Kilimlerin dokumasında kullanılan ipler, geleneksel ip boyama yöntemleri ile coğrafyasında yetişen bitkilerin meyvelerden yapılır. Yün ve ipleri doğal yöntemlerle ve kökboyası denilen boyama işleri ile boyanır. Boyama şekli her yörede farklı şekillerde ve geleneksel bilgi ve öğretilerle yapılır. Gümüşhane coğrafyasında yetişen bitkilerden elde edilen renkler; Kökboya- Kahverengi-kırmızı renk, Aspir- Sarı-yeşil renk, Ceviz- Haki ve yeşilin tüm tonları, Sütleğen- Sarı-yeşil ve tonları, Labada- Kahverengi ve tonları, Kekik- Sarı-yeşil-gri, Papatya- Sarı ve tonları, yaygın olarak karşımıza çıkan renklerdir.
Kilimin ortak bir özel dil olduğuna dair anlatılan birçok hikâye vardır. Bunlardan bir tanesini nakledelim.
Bir gün Anadolu'dan devrin padişahına katırlar yüklü hediyeler, eşyalar gönderilir. Hediyeler arasında bir adet köyde dokunmuş kilim de vardır. Padişah kilime bakınca gözleri dolar, içi sızlar. Sonra yaverlerine,
"Tez gidin, bu kilimi dokuyan kızın babasını bana getirin" der.
Adamları birkaç gün sonra kilimi dokuyan kızın babasını da yanlarına alıp saraya dönerler. Padişah ihtiyara adama:
- Kızın çok üzgünmüş bu aralar, yoksa onu sevmediği biriyle mi evlendiriyorsun, diye sorar. Adam bundan padişahın nasıl haberi olduğunu anlayamadan, düşünceli bir hal ile:
- Evet padişahım. Fakir bir genci istemişti evvelinde. Ama ona değil de zengin bir delikanlıya vermeyi daha uygun gördüm, hem kızım rahat eder diye... İyi de siz bunu nereden biliyorsunuz?
Padişah önündeki kilimi göstererek:
- Bak! Bunu senin kızın dokudu değil mi?
- Evet, padişahım, bu onundur.
- Kızını sevdiği gençle evlendir. Giderken de iki eşekle bir katır dolusu yük hazırlattım.
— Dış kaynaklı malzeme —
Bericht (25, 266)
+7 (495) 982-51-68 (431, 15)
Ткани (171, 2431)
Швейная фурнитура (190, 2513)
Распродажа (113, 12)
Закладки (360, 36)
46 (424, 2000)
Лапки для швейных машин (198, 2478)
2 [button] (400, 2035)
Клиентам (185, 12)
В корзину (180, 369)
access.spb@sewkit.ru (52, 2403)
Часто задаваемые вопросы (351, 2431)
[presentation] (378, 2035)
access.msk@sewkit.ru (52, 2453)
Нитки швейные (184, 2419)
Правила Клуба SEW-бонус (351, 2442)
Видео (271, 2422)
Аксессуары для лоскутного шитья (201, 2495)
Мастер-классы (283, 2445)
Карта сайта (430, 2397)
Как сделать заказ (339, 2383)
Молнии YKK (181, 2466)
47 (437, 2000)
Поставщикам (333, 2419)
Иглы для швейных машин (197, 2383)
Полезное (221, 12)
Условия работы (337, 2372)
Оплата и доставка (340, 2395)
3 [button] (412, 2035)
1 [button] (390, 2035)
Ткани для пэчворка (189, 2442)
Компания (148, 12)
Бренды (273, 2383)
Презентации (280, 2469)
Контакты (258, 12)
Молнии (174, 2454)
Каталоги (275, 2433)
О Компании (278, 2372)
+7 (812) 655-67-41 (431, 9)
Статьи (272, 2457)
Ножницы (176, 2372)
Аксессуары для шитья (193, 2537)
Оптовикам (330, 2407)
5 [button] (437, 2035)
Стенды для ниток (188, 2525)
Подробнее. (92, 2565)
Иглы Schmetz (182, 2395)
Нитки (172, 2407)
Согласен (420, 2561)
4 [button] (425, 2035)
Onları da beraberinde götür belki lazım olur... Ha bir de unutmadan kızına söyle, kırmızıyı yeşile az çalmış, meramını anlamakta zorlandım, haberi ola! Der.
Son söz olarak kilim, onun dilinden anlayanlar için yerine göre mektup olur. Yârinin hayalini, gözünün rengini kilimlerde arayan Anadolu’nun kilim sevgisi, gerçekten hayranlık vericidir. Geçmişin derinliklerinden günümüze değin süzüle gelen olgun bir zevkin, katıksız, saf bir düşüncenin sanatla ifadesidir.
Kaynakça;
Bayraktaroğlu, Suzan, "Türk Halı Kilim Sanatı ve Vakıf Halılar", İş Kültür ve Sanat
Durul Yusuf –“Anadolu Kilimlerinden Örnekler “-Akbank Kültür Sanat
Kelkit Kaymakamlığı. “Kelkit Zilli Kilimleri”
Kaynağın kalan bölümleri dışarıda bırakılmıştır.